## [Task requirements]
Only one portion of the data is to be written out: from the line bearing "The image size is (363, 291)." through the line bearing "Toggle Unlimited Health". Write it exactly as it appears.

## [Data records]
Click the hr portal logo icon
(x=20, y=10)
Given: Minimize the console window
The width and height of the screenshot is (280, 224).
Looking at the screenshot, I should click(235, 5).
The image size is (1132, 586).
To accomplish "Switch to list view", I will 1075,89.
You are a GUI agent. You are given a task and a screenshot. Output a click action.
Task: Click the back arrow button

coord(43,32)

---

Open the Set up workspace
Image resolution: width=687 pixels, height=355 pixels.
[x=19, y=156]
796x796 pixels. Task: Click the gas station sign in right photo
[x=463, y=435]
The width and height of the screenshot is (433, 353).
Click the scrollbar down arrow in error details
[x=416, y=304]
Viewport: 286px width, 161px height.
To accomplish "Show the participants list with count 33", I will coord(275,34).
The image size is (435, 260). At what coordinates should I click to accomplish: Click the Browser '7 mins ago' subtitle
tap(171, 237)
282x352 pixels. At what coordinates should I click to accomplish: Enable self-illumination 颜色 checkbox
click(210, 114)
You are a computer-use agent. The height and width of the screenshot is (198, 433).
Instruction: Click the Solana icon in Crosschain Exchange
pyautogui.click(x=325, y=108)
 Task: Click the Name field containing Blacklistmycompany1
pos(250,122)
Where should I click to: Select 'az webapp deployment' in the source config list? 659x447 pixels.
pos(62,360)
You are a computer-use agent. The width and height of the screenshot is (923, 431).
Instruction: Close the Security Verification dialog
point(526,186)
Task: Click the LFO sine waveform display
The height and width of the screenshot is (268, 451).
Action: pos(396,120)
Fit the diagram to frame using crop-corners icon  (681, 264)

---

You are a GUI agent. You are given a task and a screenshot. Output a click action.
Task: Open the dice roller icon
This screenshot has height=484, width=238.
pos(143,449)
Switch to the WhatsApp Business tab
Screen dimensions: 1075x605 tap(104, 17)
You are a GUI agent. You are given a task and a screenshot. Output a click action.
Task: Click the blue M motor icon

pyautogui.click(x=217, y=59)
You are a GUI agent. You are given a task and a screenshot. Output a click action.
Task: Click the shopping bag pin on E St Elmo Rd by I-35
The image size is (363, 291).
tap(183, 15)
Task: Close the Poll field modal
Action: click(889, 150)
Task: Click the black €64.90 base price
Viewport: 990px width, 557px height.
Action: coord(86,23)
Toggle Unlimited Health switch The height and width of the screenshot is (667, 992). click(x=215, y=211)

## [Answer for the task]
The image size is (363, 291).
tap(183, 15)
Task: Close the Poll field modal
Action: click(889, 150)
Task: Click the black €64.90 base price
Viewport: 990px width, 557px height.
Action: coord(86,23)
Toggle Unlimited Health switch The height and width of the screenshot is (667, 992). click(x=215, y=211)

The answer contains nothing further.